While we don't know the agreed liability involved in your shipment transport agreement, your pharmacy may be interested to know that they can buy fairly cheap, over temperature indicators. zebra.com/ap/en/products/te...
The above is just an example. I have no knowledge of that product. It's just so frustrating when your pharmacy is trying to do the right thing, only for the delivery company to mess up.
Thanks Neil! I live about 75 mi from the hospital and UPS picked up the package sends it about 500mi away to Kentucky and then back to me. So much for common sense. It makes as much sense as the rest of the world right now.
Mine are shipped Fedex "next day, signature required, before noon delivery guaranteed". They occasionally come as late as 2pm, but mostly on time. My boxes haven't been hot to the touch.
Thank you for your reply. I contacted a supervisor at UPS and he informed me that it would arrive on Monday. I informed him that it was temperature sensitive and he was unaware of that as well as the location during my conversation. I was able to cancel receiving the order. I'm sure the hospital pharmacy is going to be upset. I hope they don't give me the same meds when I go there on Monday. I am schedule for bloodwork and the second evusheld injection. Any thoughts? Thanks
Well, the meds don't sit on a truck over the weekend, but they do sit in a not-so-air conditioned warehouse unless marked/packaged "temperature sensitive". If the order was cancelled, my understanding is UPS never picked it up so kept in climate-controlled pharmacy. See if the pharmacy can include a freezer pack during the summer if it needs to be shipped and can't be done overnight? If they ship refrigerated injectables they will have small packs. Also, UPS has Overnight options, one of these should be chosen. Fedex is telling me, since the insured cost of the drugs is so high, they mandate overnight/signature required. And UPS apparently has 3 overnight options:
I would call the hospital pharmacy and let them know what happened…they should know that UPS changed the delivery and perhaps UPS would be liable. Good for you for even thinking of this!

--- PROVIDED MATERIAL ---

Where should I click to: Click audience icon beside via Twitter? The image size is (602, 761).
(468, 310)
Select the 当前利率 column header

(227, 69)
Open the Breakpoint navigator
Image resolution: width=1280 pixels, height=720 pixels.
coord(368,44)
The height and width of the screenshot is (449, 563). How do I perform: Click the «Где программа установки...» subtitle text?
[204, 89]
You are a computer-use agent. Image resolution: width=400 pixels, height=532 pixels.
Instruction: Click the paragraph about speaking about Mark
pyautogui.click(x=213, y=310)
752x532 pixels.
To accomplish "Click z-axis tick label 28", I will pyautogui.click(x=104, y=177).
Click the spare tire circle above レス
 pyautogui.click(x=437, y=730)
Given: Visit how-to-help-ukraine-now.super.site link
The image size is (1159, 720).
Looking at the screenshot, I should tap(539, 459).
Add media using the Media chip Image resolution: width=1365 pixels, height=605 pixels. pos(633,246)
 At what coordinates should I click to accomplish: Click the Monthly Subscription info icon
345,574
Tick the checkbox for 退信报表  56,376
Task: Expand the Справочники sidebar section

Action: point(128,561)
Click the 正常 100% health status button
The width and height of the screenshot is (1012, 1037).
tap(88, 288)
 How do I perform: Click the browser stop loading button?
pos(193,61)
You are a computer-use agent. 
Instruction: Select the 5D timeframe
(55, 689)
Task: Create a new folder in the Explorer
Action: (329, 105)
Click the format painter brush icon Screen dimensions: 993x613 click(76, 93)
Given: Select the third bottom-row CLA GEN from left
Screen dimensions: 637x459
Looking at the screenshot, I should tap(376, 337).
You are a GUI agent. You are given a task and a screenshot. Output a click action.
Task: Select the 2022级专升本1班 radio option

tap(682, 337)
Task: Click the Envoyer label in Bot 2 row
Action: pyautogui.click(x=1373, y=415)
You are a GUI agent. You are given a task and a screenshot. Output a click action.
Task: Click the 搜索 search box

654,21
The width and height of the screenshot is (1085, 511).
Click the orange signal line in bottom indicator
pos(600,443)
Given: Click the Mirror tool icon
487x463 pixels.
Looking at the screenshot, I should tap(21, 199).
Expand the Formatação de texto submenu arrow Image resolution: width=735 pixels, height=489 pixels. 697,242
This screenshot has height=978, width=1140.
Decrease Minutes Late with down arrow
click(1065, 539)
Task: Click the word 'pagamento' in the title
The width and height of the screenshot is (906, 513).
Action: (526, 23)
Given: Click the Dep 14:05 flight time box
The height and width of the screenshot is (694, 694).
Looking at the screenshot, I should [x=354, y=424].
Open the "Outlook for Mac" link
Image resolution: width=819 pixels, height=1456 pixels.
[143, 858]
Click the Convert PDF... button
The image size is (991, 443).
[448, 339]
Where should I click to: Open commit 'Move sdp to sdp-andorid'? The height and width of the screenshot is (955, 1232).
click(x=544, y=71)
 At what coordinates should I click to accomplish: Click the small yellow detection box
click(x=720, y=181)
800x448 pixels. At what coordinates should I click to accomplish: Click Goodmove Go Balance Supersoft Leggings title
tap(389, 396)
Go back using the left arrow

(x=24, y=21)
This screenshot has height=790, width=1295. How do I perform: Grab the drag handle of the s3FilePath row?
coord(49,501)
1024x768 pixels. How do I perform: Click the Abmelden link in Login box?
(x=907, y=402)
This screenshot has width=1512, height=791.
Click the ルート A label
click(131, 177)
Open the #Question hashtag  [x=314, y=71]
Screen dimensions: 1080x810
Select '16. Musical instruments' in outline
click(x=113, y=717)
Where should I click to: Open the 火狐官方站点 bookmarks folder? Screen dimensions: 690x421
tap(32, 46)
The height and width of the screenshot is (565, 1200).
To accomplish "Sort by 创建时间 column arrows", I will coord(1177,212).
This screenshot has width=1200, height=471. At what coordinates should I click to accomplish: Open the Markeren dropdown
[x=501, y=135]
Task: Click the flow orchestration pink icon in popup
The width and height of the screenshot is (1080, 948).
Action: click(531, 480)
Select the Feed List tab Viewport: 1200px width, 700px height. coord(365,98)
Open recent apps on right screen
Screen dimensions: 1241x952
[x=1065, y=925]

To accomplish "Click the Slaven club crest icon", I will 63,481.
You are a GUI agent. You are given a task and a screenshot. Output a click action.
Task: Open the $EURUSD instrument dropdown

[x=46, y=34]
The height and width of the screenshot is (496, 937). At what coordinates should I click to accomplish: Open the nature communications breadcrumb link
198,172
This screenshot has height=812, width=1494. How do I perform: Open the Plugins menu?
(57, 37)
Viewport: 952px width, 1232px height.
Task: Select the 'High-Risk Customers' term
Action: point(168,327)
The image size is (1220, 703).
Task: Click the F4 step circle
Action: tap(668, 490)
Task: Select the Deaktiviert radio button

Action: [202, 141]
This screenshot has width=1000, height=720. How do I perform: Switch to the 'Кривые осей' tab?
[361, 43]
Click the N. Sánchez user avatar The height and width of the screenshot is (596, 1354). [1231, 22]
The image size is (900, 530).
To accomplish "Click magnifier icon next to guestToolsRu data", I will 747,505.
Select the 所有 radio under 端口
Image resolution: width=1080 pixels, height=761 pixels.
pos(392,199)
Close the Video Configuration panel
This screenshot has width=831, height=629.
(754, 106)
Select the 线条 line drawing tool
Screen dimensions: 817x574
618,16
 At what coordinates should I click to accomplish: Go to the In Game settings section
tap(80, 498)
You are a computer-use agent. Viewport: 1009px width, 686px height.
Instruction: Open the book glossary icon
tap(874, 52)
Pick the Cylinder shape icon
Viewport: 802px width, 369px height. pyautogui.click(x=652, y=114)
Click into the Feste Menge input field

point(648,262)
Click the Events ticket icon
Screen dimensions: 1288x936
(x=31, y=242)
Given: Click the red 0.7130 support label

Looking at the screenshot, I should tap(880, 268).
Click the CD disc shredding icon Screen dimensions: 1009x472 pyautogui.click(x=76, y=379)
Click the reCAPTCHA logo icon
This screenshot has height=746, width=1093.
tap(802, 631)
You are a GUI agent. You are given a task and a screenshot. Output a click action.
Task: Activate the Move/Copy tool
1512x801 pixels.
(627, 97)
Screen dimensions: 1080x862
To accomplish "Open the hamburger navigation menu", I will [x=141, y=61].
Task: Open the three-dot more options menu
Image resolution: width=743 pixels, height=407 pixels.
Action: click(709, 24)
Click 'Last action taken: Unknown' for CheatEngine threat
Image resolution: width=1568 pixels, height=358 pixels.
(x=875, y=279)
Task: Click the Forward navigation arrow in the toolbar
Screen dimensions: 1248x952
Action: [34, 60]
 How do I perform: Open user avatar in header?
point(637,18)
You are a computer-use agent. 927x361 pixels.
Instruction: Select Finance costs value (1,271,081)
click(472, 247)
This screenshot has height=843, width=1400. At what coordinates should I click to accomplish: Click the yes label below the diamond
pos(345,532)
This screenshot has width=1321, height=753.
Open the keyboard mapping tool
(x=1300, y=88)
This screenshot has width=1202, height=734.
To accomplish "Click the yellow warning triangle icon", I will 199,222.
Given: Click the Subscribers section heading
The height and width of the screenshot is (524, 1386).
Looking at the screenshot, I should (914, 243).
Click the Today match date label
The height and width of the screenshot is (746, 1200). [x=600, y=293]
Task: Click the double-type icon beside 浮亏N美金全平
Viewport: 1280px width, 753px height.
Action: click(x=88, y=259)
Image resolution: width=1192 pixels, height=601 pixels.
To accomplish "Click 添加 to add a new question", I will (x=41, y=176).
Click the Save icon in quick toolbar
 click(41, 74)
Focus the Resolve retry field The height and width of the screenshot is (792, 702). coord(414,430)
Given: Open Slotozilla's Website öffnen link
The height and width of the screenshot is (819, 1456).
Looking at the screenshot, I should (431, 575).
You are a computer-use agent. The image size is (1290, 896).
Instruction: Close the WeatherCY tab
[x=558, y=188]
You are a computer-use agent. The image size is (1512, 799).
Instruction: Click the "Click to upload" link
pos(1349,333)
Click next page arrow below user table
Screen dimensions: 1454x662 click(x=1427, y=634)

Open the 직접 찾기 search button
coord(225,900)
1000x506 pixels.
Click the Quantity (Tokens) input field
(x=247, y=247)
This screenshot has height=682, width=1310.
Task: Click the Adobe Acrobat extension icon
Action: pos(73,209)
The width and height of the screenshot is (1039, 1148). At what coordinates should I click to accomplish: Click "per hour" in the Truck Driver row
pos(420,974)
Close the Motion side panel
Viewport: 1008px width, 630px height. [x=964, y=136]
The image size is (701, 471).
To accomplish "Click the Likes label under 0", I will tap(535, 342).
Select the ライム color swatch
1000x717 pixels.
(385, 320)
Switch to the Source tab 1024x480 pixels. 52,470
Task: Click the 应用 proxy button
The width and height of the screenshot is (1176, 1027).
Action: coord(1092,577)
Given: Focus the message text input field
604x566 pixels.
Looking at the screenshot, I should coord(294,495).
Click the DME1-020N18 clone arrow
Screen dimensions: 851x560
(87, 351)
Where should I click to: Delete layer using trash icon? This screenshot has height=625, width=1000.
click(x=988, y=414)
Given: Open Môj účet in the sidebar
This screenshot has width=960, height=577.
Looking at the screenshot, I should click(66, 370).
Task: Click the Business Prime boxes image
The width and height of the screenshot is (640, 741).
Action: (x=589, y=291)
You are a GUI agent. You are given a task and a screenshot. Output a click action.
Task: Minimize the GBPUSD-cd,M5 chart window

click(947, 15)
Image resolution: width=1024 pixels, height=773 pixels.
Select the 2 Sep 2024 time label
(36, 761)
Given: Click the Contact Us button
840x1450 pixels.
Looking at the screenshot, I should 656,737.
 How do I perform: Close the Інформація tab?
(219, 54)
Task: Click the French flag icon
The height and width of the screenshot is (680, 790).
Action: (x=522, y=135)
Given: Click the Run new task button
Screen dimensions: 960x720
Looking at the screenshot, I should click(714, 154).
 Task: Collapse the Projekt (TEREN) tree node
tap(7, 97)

--- TASK GOAL ---
From the forum thread, set down word for word everything from "While we don't" down to "to the touch.". The material above is separate from the forum thread.

--- ANSWER TO THIS EXERCISE ---
While we don't know the agreed liability involved in your shipment transport agreement, your pharmacy may be interested to know that they can buy fairly cheap, over temperature indicators. zebra.com/ap/en/products/te...
The above is just an example. I have no knowledge of that product. It's just so frustrating when your pharmacy is trying to do the right thing, only for the delivery company to mess up.
Thanks Neil! I live about 75 mi from the hospital and UPS picked up the package sends it about 500mi away to Kentucky and then back to me. So much for common sense. It makes as much sense as the rest of the world right now.
Mine are shipped Fedex "next day, signature required, before noon delivery guaranteed". They occasionally come as late as 2pm, but mostly on time. My boxes haven't been hot to the touch.